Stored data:
^^^^
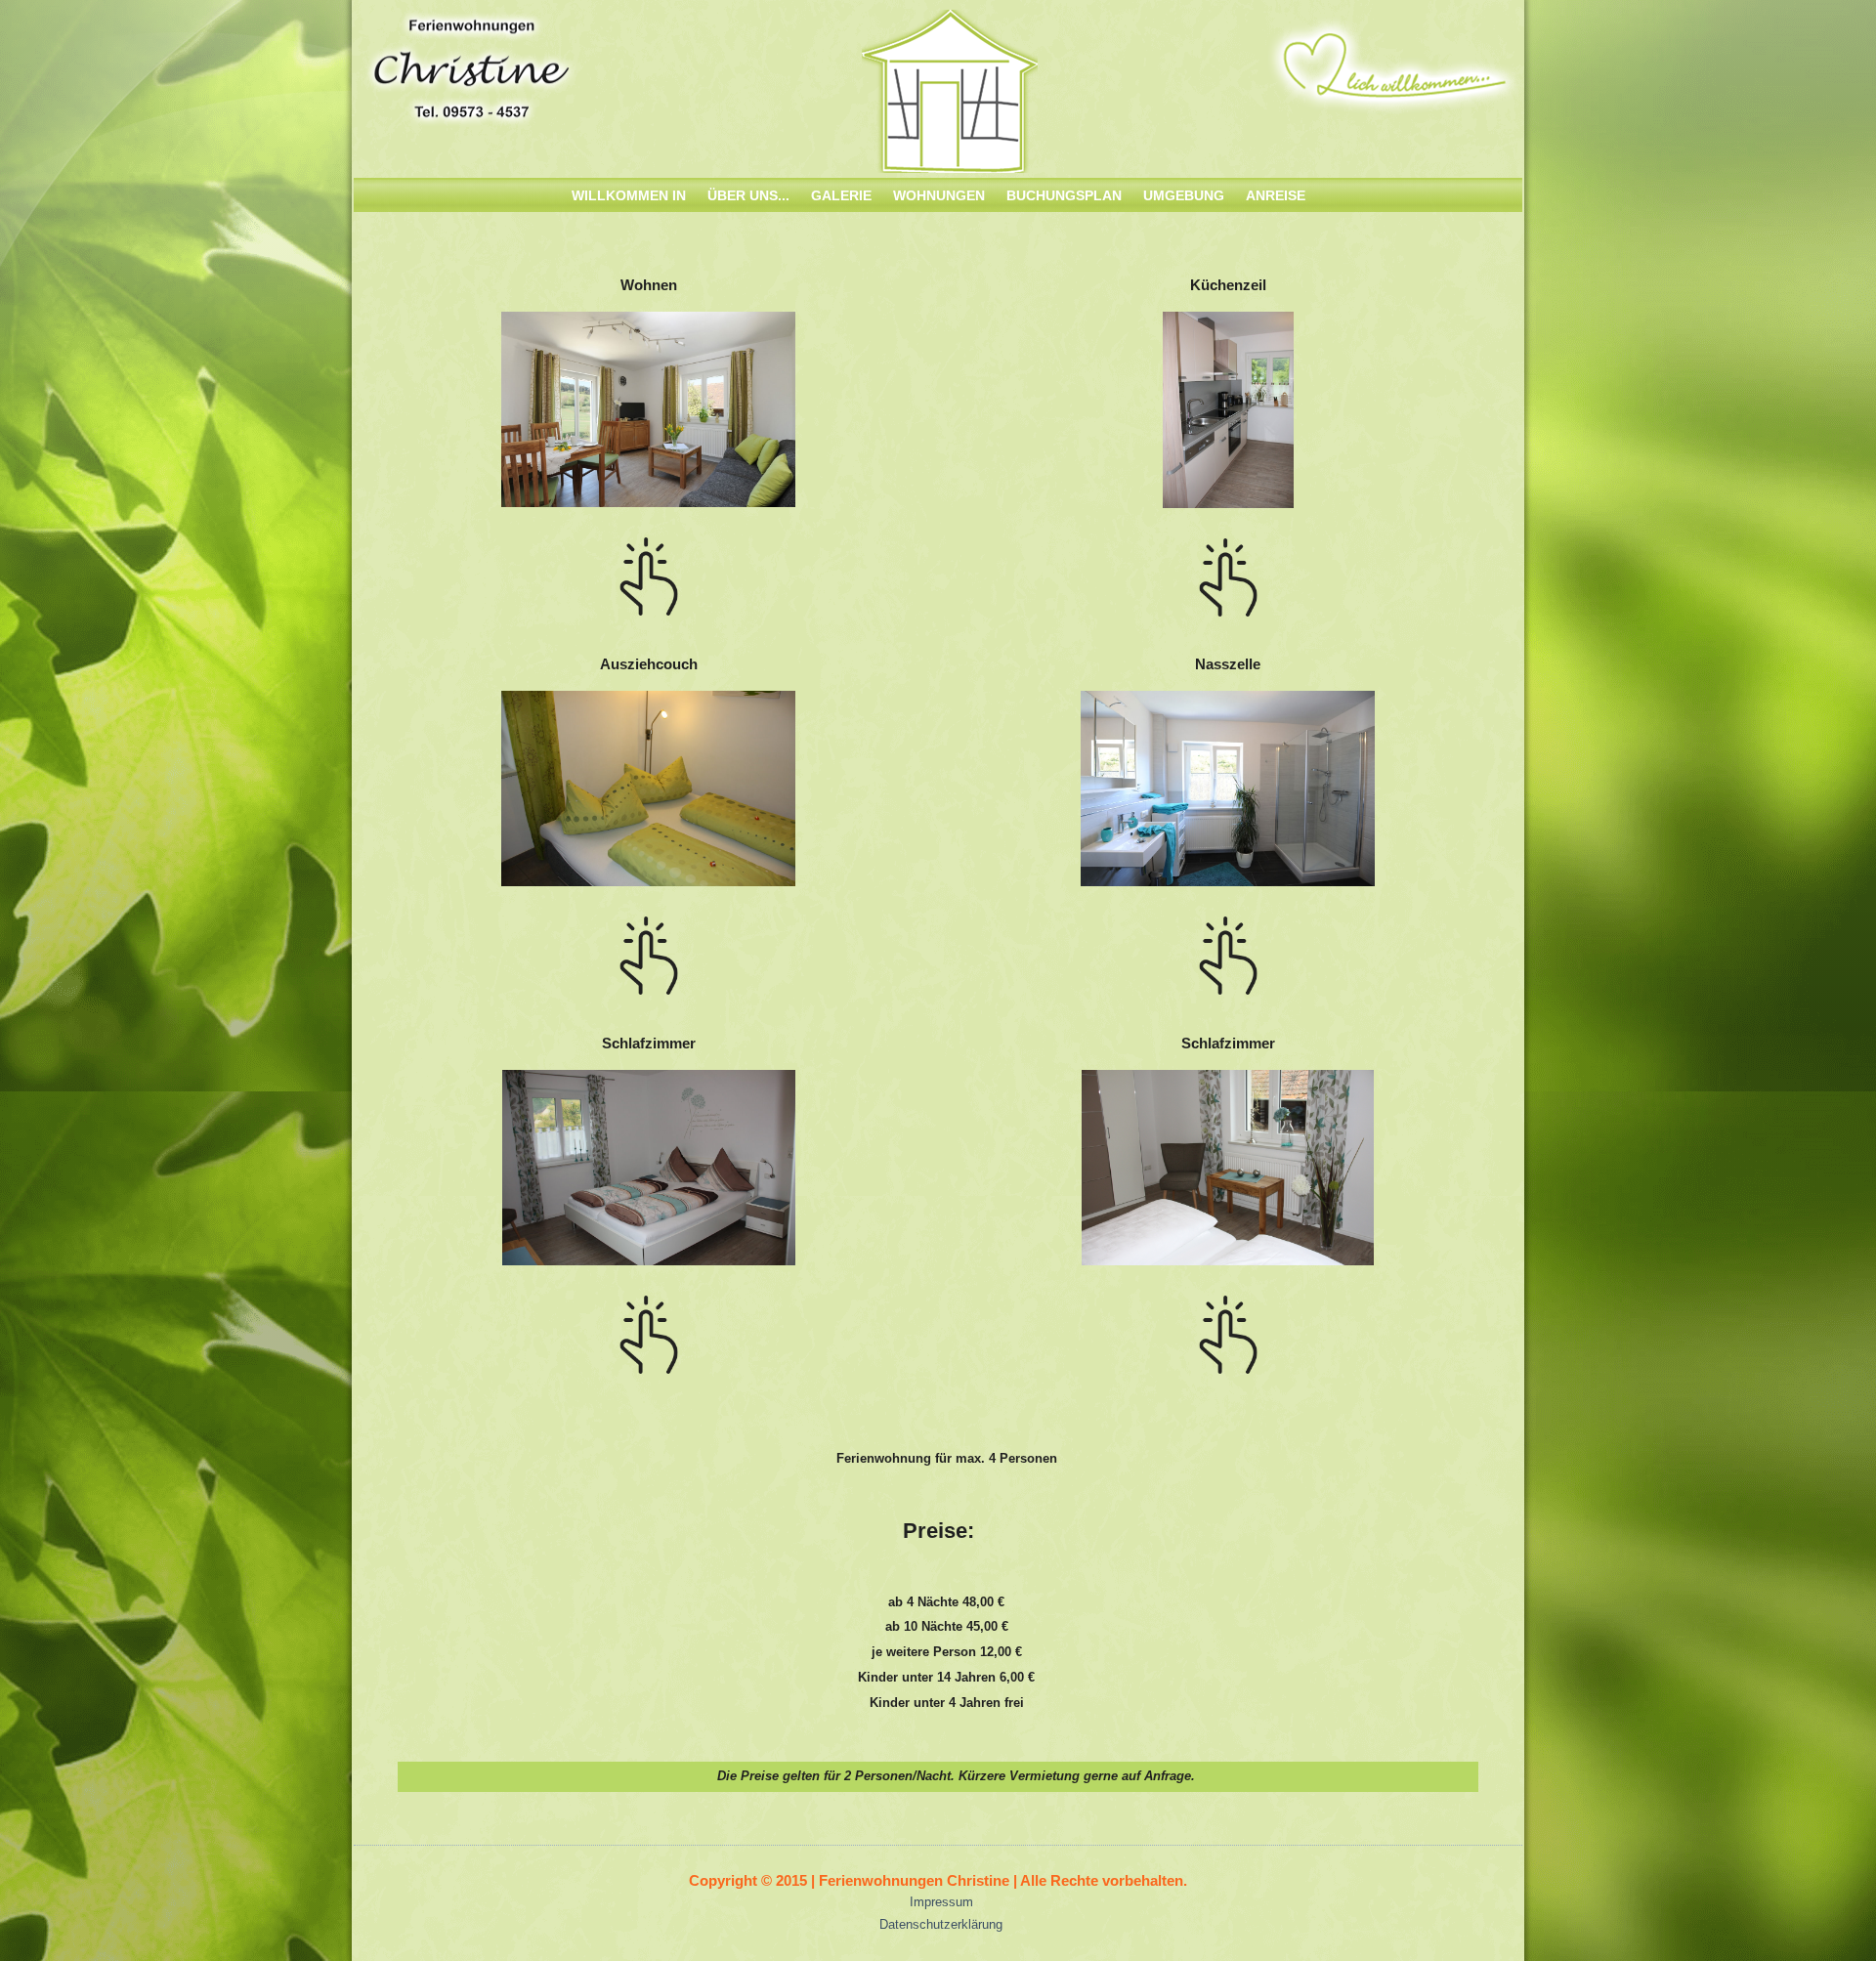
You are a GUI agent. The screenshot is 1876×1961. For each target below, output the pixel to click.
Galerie (841, 195)
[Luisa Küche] (1228, 508)
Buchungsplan (1064, 195)
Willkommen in (629, 195)
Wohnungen (939, 195)
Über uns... (748, 195)
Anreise (1275, 195)
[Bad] (648, 886)
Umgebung (1183, 195)
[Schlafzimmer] (648, 1265)
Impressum (941, 1902)
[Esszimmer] (648, 507)
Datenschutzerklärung (940, 1924)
^^^^
TASK DIRECTIONS |
Reproduce the lines above exactly, please, but not the pictures in them.

ANSWER BELOW |
You are a GUI agent. The screenshot is 1876×1961. For each target below, output the pixel to click.
Galerie (841, 195)
[Luisa Küche] (1228, 508)
Buchungsplan (1064, 195)
Willkommen in (629, 195)
Wohnungen (939, 195)
Über uns... (748, 195)
Anreise (1275, 195)
[Bad] (648, 886)
Umgebung (1183, 195)
[Schlafzimmer] (648, 1265)
Impressum (941, 1902)
[Esszimmer] (648, 507)
Datenschutzerklärung (940, 1924)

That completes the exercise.